===== Available data
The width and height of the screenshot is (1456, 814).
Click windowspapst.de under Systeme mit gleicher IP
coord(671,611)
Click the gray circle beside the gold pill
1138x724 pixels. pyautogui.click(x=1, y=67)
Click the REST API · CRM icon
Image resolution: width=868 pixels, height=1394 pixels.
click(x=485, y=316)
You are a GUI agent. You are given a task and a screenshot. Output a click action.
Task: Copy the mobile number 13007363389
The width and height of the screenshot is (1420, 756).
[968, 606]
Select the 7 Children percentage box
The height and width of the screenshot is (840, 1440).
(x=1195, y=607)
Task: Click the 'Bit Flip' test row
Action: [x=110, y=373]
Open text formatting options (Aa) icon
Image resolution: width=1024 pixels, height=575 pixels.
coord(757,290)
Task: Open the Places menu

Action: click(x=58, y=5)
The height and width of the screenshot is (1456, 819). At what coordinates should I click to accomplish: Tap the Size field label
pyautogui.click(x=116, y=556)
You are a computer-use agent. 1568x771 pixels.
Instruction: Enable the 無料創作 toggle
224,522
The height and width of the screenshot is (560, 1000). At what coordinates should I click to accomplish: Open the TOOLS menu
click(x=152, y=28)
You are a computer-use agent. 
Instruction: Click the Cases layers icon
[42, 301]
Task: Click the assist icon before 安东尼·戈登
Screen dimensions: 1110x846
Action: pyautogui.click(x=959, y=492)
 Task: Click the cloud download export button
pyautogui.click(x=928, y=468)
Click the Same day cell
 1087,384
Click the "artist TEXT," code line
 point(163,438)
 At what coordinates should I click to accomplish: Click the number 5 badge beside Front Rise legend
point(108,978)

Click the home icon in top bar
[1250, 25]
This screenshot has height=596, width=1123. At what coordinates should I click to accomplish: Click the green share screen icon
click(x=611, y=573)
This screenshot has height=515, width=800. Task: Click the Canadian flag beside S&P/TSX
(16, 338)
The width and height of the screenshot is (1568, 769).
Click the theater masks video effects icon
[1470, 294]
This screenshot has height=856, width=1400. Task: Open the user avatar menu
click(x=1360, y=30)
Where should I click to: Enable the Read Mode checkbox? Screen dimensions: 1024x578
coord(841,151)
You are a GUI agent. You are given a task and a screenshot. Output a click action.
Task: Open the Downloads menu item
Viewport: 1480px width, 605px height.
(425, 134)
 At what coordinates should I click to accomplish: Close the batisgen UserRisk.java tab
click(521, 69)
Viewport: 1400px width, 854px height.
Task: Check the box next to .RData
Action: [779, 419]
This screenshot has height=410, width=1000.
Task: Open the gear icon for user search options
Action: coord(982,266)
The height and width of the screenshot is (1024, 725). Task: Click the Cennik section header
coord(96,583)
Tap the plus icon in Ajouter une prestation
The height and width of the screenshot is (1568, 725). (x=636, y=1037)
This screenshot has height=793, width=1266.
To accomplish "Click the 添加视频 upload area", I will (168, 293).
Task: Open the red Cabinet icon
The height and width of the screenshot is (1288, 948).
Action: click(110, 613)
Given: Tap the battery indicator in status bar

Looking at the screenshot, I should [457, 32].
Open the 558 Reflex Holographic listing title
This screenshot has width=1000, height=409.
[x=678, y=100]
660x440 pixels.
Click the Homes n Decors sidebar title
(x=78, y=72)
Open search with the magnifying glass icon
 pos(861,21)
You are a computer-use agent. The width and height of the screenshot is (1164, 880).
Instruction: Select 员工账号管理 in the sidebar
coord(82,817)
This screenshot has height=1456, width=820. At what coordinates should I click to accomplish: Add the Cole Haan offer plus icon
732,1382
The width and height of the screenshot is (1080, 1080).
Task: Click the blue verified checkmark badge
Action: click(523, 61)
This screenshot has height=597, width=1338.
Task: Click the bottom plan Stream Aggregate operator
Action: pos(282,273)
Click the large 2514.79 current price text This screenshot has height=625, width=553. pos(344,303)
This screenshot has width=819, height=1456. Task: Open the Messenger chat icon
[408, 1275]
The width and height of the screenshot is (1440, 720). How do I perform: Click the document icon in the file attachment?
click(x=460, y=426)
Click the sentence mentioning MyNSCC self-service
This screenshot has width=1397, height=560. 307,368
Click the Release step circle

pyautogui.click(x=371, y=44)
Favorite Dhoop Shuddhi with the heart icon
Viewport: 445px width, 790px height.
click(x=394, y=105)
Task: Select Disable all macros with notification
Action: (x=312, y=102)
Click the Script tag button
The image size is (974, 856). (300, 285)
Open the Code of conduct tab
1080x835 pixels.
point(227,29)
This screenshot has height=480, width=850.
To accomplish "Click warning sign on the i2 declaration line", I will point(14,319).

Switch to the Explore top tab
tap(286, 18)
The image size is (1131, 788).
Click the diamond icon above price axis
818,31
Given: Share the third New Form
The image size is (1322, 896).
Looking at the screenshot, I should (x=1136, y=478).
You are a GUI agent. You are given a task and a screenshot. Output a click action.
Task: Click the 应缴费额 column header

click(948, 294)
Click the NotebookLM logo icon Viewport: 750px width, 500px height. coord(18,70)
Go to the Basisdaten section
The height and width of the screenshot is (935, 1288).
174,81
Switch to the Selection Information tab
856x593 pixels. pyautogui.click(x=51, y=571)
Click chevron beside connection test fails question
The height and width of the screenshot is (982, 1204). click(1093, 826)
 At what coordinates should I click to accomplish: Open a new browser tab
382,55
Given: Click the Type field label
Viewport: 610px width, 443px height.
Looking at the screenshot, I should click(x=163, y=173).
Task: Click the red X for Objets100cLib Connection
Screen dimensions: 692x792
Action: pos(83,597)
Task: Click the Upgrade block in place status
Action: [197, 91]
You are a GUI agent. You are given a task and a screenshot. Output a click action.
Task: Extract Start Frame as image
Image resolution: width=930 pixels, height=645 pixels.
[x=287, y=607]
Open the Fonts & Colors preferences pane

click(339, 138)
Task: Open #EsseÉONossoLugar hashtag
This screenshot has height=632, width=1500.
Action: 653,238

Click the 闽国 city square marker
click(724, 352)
==========
* Description of the task *
Show each line in the data where the string "will" appears.

* Exercise response *
To accomplish "Click the 添加视频 upload area", I will (168, 293).
To accomplish "Click warning sign on the i2 declaration line", I will point(14,319).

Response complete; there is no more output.